Gi (Ginny) Huo is an interdisciplinary artist and educator who’s interested in exploring the dynamics and intentions of beliefs. She received a BFA in Visual Arts at Brigham Young University in Provo, UT and a MFA at the Maryland Institute College of the Arts in Baltimore, MD. Huo’s work has been exhibited in places such as the Smithsonian Archives of American Art, Korea Cultural Service of New York, Abrons Art Center, New York, NY. She is a participant of NADA House Residency, NY (2020), SHIFT Residency, Elizabeth Foundation for the Arts, NY (2020), Queens Museum Art Action Academy, NY (2016), Skowhegan School of Painting and Sculpture, ME (2015), Takt Artist Residency in Berlin (2015), Visiting Artist at American Academy in Rome (2014).

Jordan Lord is a filmmaker, writer, and artist, working primarily in video, text, and performance. Their work addresses the relationships between historical and emotional debts, framing and support, access and documentary. Their video and performance work has been shown internationally at festivals and venues including DOCNYC, QueerLisboa, Anthology Film Archives, Performance Space NY, Artists Space, and Camden Arts Centre, and they have been in study with the group No Total since 2012. Their solo exhibition of video work "After...After..." was presented at Piper Keys in London, UK in 2019. They received an MFA in Integrated Media Arts at Hunter College, CUNY, where they also teach.

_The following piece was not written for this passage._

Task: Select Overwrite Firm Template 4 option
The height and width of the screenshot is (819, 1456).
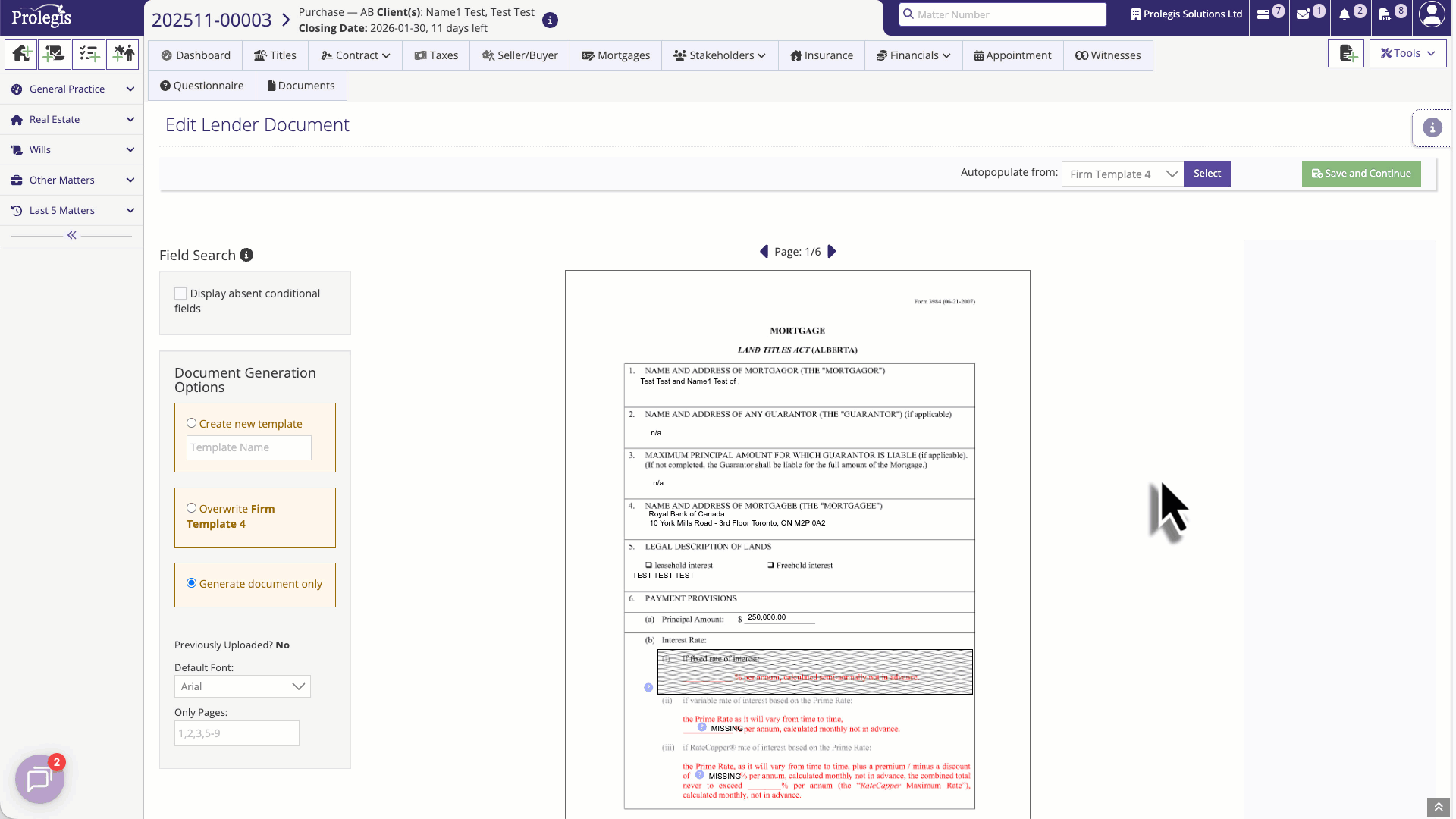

Shona Masarin is an Australian lens-based artist whose work explores phenomenology and qualities of visual perception. Working exclusively with the medium of analog film, her abstract animations and photographs seek to touch, explore, and recreate the experience of seeing and feeling. She has received funding for her work from the Jerome Foundation, The ARTS Council of the Southern Finger Lakes in partnership with the New York State Council on the Arts, the Australia Council for the Arts, and the Ian Potter Cultural Trust. Her work has been presented at Danspace Project, Dance on Camera Film Festival at Lincoln Center, Crossroads Film Festival at SFMoMA, and the Knockdown Center, amongst others. She holds a BFA in film and video from Deakin University, Melbourne, Australia.